▶ [Trecho do documento]:
+ + + + + + +
Com 25 anos, a Lei de Cotas para a inclusão de pessoas com deficiência no mercado de trabalho conseguiu preencher menos da metade dos postos por ela criados.
A lei define que empresas com a partir de cem funcionários tenham um percentual de profissionais com deficiência que varia entre 2% e 5% (quanto mais contratados, maior a cota).
As 39.260 empresas que se enquadram nessa regra teriam que reservar cerca de 828 mil vagas para pessoas com deficiência. Mas só 327.215 (39,5%) dessas vagas estavam preenchidas em 2014, ano de que são os últimos dados disponíveis.
No último ano, a situação foi agravada pela crise, diz a consultora Carolina Ignarra, sócia da Talento Incluir, especializada em inclusão de pessoas com deficiência no mercado de trabalho.
Segundo ela, com a crise financeira pela qual o Brasil atravessa, muitos profissionais com deficiência foram demitidos, fato que não é comum neste segmento, devido a necessidade do preenchimento das cotas.
Mais demissões

Primeiro, foram dispensados os de melhores salários, e, neste ano, os desligamentos se generalizaram. “Muitos profissionais que estavam em uma empresa há dez anos estão consultando a gente com dificuldades para se recolocar”, diz.
Segundo o Ministério do Trabalho, foram aplicadas 4.363 multas por descumprimento das cotas em 2015,com valor total de R$ 159,3 milhões. O número representa acréscimo de 61% em relação ao total de multas aplicadas no ano anterior. Em 2014, foram 2.696 multas, com valor total de R$ 113,6 milhões.

 
Multas flexíveis

Se, por um lado, a fiscalização está mais intensa, de outro decisões judiciais apontam para uma aplicação de multas mais flexível.
Em maio, a Seção de Dissídios Individuais do Tribunal Superior do Trabalho (TST) retirou multas aplicadas à American Glass Products do Brasil por descumprimento da cota, em ação movida pelo MPT (Ministério Público do Trabalho) do Paraná.
+ + + + + + +
▶ [Dados fornecidos]:
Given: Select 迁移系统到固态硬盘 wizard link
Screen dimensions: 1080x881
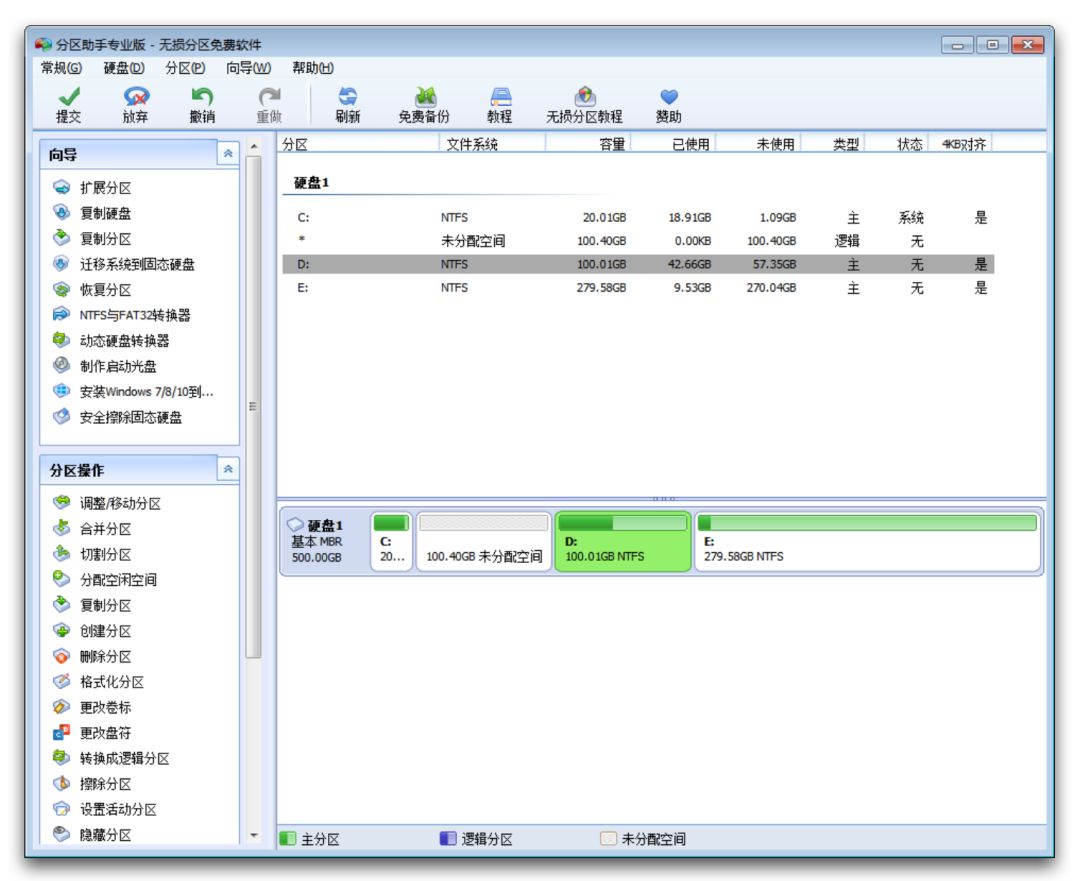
+ + + + + + +
▶ [Descrição do exercício]:
Segundo o texto sobre a Lei de Cotas, quantas multas por descumprimento das cotas foram aplicadas em 2015?

▶ [A solução]:
Foram aplicadas 4.363 multas.